Box, 12th century, Islamic, Bronze and Copper inlay, Khurasan found in Iran. Currently in the collection of The British Museum (1967,0724.1)
This cylindrically shaped box and matching lid with slightly flared top and base measuring roughly 9” in diameter is cast in bronze and decorated with engraving and copper inlay. The box’s decoration consists of roundels containing images representing the twelve zodiac signs on the body of the box surrounded by inscriptions of kufic and naskh script in bands above and below. The lid is decorated with two circular bands of inscriptions in kufic and naskh script surrounding an open circle in the center of the lid, while the side of the lid flush with the body of the box reads kufic inscription. All these inscriptions are all blessings but their exact translations are not known.¹
Unlike most depictions of the zodiac symbols in Islamic art, the symbols on this box have been adapted to exclude figures which suggests perhaps in this specific instance the object was used in more of a religious context.

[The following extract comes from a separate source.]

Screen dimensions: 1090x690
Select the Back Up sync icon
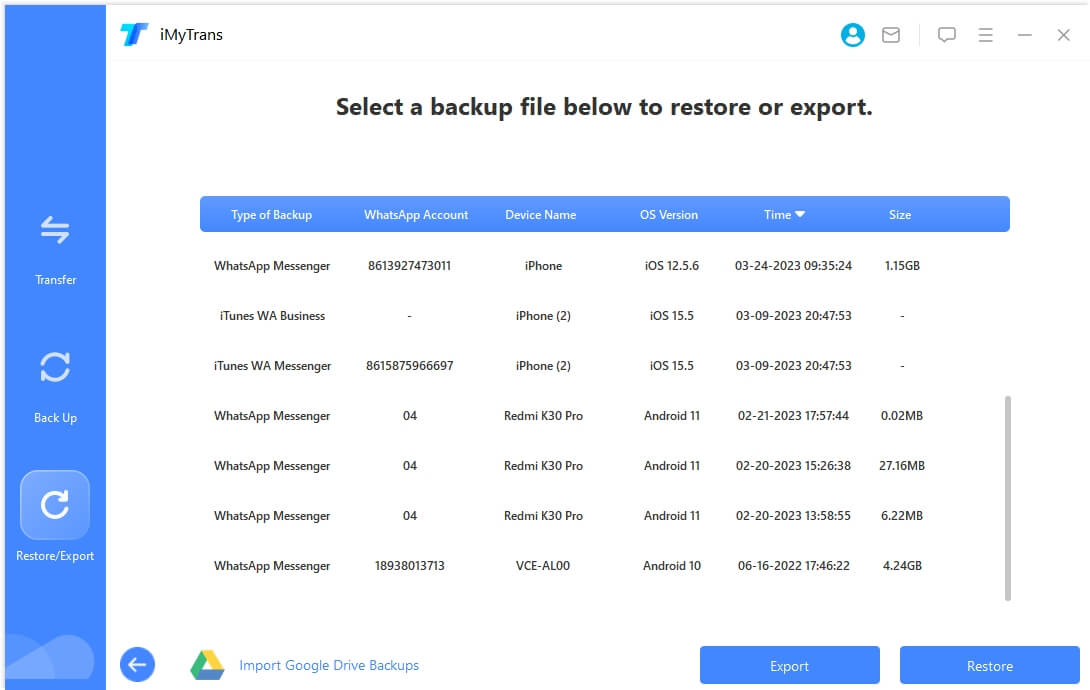[55, 368]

While a large majority of the signs of the zodiac don’t contain human figures, such as pisces represented by two curved fish opposite each other. Other zodiac signs that usually show human figures are simplified to show just hands holding the sign’s distinct attribute or image. Examples of this can be seen in the roundel for sagittarius, which is simplified down to a pair of hands drawing a bow and arrow, or virgo where instead of the full figure simply hands are shown holding a spike of grain, effectively representing each sign respectively.